*DESCRIPTION OF THE TASK:*
Copy out word for word every line from the one containing "Viewport: 1568px width, 740px height." through the last line of the entries, including both ends.

___ DATA FOR THE TASK

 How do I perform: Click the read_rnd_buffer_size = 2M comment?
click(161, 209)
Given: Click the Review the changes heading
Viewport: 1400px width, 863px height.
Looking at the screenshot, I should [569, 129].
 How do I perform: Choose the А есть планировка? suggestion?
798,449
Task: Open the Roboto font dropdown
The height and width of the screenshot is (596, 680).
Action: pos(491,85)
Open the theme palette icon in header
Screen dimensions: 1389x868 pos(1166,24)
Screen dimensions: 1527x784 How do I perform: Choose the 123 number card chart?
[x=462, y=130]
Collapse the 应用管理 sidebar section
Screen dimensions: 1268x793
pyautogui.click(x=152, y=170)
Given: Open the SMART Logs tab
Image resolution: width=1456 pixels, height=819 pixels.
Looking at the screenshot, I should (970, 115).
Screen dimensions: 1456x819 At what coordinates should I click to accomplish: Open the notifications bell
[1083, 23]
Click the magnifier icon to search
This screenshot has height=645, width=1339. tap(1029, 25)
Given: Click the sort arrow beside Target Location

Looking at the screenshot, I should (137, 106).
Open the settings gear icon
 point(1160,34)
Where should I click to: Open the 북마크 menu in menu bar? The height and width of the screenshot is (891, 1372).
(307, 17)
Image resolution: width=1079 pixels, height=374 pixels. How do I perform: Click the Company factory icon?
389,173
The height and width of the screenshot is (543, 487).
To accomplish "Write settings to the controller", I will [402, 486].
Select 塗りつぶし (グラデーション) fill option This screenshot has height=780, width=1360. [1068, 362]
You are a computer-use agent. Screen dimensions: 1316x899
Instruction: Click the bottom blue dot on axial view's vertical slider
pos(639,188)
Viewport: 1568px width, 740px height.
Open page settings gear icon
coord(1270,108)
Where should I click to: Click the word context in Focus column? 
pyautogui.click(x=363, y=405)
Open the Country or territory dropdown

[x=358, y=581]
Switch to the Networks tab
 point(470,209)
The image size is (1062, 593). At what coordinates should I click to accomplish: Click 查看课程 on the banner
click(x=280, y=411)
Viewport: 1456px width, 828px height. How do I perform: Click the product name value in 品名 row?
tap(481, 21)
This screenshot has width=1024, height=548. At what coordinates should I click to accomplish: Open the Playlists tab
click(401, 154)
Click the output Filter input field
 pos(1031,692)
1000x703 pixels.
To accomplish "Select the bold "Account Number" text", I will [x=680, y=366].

______

*ANSWER:*
Viewport: 1568px width, 740px height.
Open page settings gear icon
coord(1270,108)
Where should I click to: Click the word context in Focus column? 
pyautogui.click(x=363, y=405)
Open the Country or territory dropdown

[x=358, y=581]
Switch to the Networks tab
 point(470,209)
The image size is (1062, 593). At what coordinates should I click to accomplish: Click 查看课程 on the banner
click(x=280, y=411)
Viewport: 1456px width, 828px height. How do I perform: Click the product name value in 品名 row?
tap(481, 21)
This screenshot has width=1024, height=548. At what coordinates should I click to accomplish: Open the Playlists tab
click(401, 154)
Click the output Filter input field
 pos(1031,692)
1000x703 pixels.
To accomplish "Select the bold "Account Number" text", I will [x=680, y=366].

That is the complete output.